“Impact” has become a key term within the African investment ecosystem, with the impression of being “impactful” deemed increasingly important to VC firms when discussing their ethos. But what exactly is “impact investing”, and what forms does it take on the continent?

In episode 14 of Disrupt Africa’s “The month in VC” podcast series, released in partnership with Atlantica Ventures and Goodwell Investments, we caught up with leading Africa-focused investors to unpack what “impact” actually means, how important it is to have it, and whether impact can ever outweigh profit when it comes to VC benchmarking in Africa.

Madica is a sector-agnostic investment programme that deliberately invests in underserved founders, be that related to gender, sector, or nation, and then supports these founders with mentorship and training for a period of 18 months afterwards. But for all the good that Madica does for its portfolio companies, Emmanuel Adegboye, who heads it up, says it is not an “impact” investor per se.

“We don’t consider ourselves as impact investors in the traditional sense of the word “impact”. We look for fundamentally good businesses that are venture-backable. Hopefully the amount of additional capital that we are able to support them in attracting, that actually has a significant impact on the overall climate on the continent, but we don’t necessarily consider ourselves impact investors in our traditional sense because we invest with a very strong commercial lens like every other VC would,” he said.

Adegboye, then, suggests Madica is not an impact investor by the “traditional definition”, but yet it does have impact. It sounds like there is a question to be asked here, then – what is the traditional definition of an impact investor? Wim van der Beek is founder and managing partner at Goodwell Investments, which proactively describes itself as an impact firm. He says it is about investing in businesses that have a positive impact on people’s daily lives.

“Our investment thesis is entirely centered around the daily lives of the end users of the businesses that we invest in. At the end of the day it is not something you can just add on to an investment strategy – it is in our philosophy. It is either an integral part of an investment strategy or it’s not, it’s not something you can just add on. It’s not a side effect,” said van der Beek.

But what about the old adage that any investment in an African startup is by definition an impact investment?

“It’s a truism in the sense that, yes, every investment has an impact,” van der Beek said. “The question is how much impact does it have, and is it a positive or a negative one. I think the dimension of the impact of an investment is important – we shouldn’t try to just put that in a box, saying impact investing is about having impact, and therefore other forms of investing which are not impact investing don’t care about the impact. Every investment has an impact, whether it’s labelled impact investing or not, and I think it’s important for every investor to actually consider the impact of the investment they’re making.”

Impact can also come from the work an investor does with a startup post-investment, said Adegboye.

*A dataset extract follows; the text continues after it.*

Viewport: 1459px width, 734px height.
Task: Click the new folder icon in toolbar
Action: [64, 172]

“One thing that we don’t often talk about is the additional support that we provide to the startups that we invest in, on top of the commercial investments that we make. And we don’t count that as part of our investments,” he said. “We think of that almost as a public good, if you will, because we recognise that we’re investing in ecosystems that are probably less advanced, and there is a lot of effort that needs to go into building those ecosystems.”

But van der Beek says the idea that impact investors are more active within their portfolio companies is a generalisation. Some are, and some aren’t.

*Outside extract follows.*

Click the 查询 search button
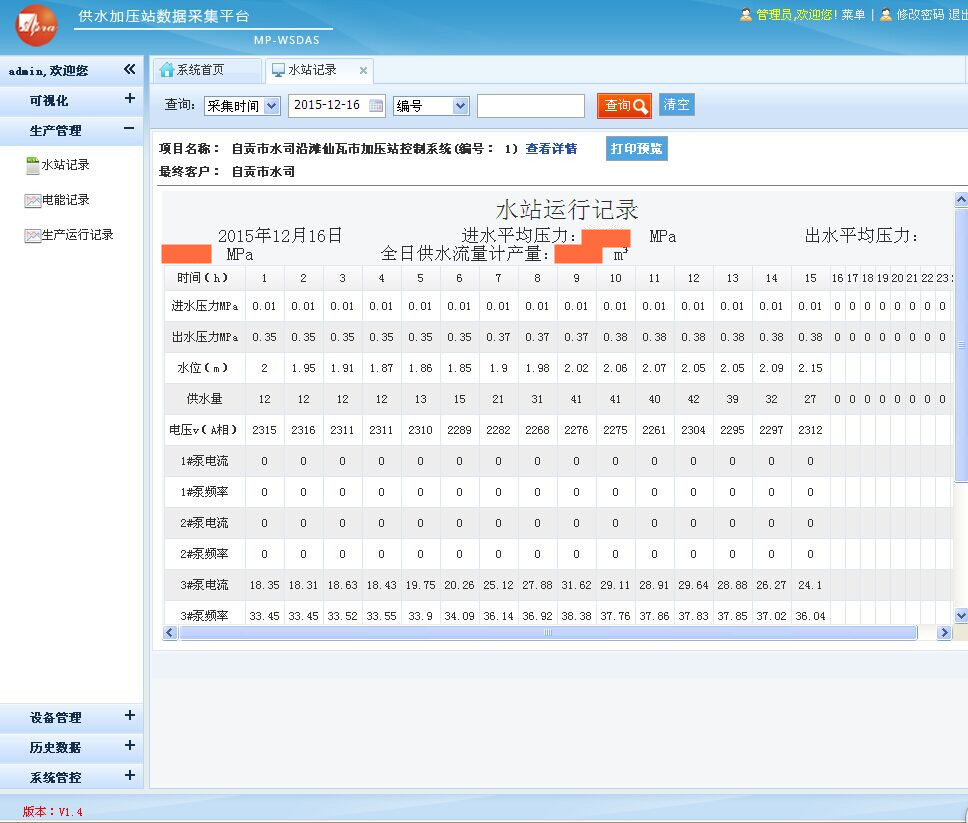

“The term “impact investing” is a blanket term that covers so many different types of investments, and so many different types of investors that I think it’s hard to just use that one blanket term to describe only one particular approach of investing,” he said. 

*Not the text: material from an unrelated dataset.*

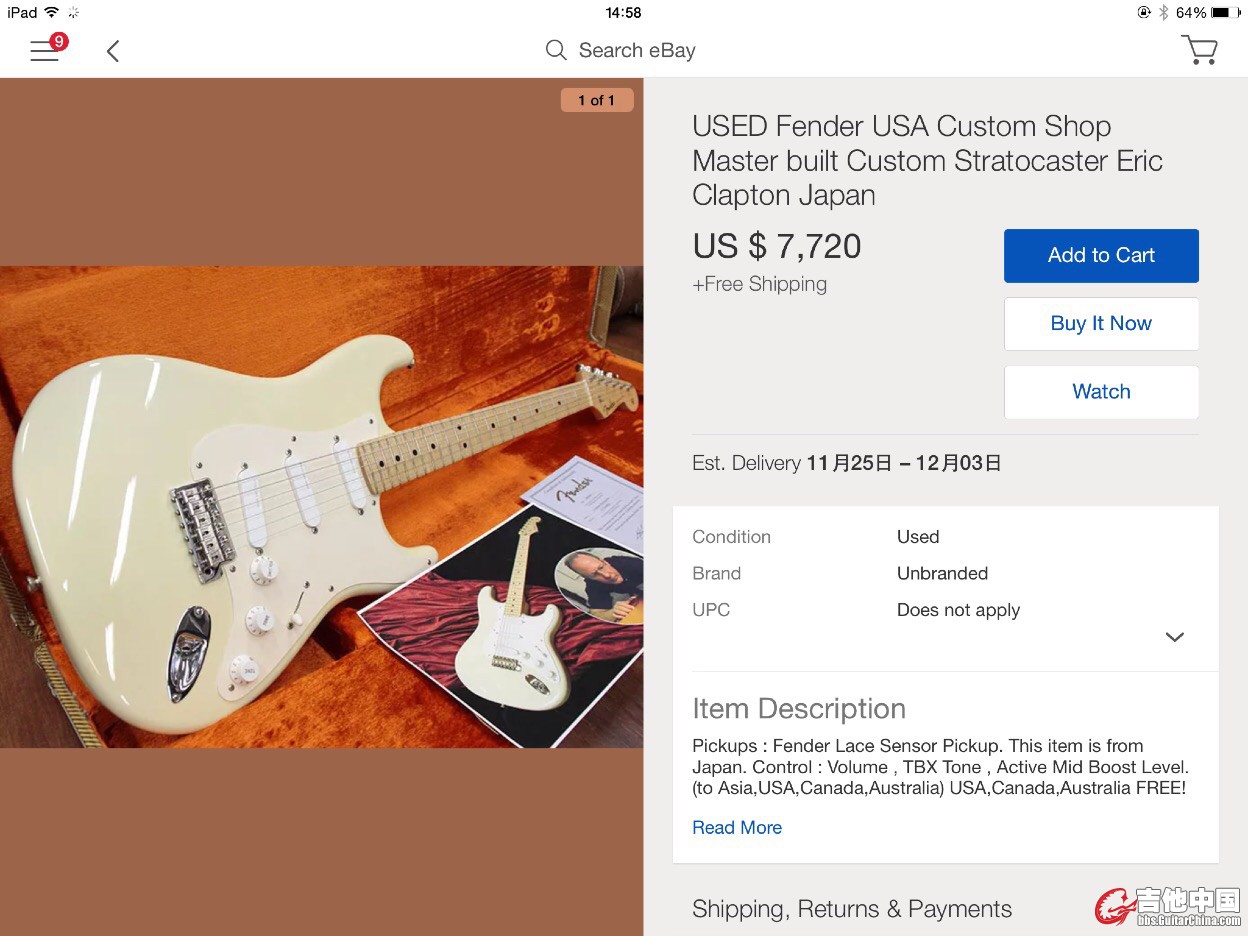Focus the Search eBay field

“If I look at some of the investors who are also invested with us, yes, some of them really have that very hands-on approach, and they bring that hands-on approach because of the drive that they have to actually contribute to the social mission, or the social impact, or the environmental impact that these investments can have. But on the other hand, there’s also a huge variety of very driven investors who don’t necessarily have that label of “impact investor”, but are just very keen to make things work in the businesses that they invest in.”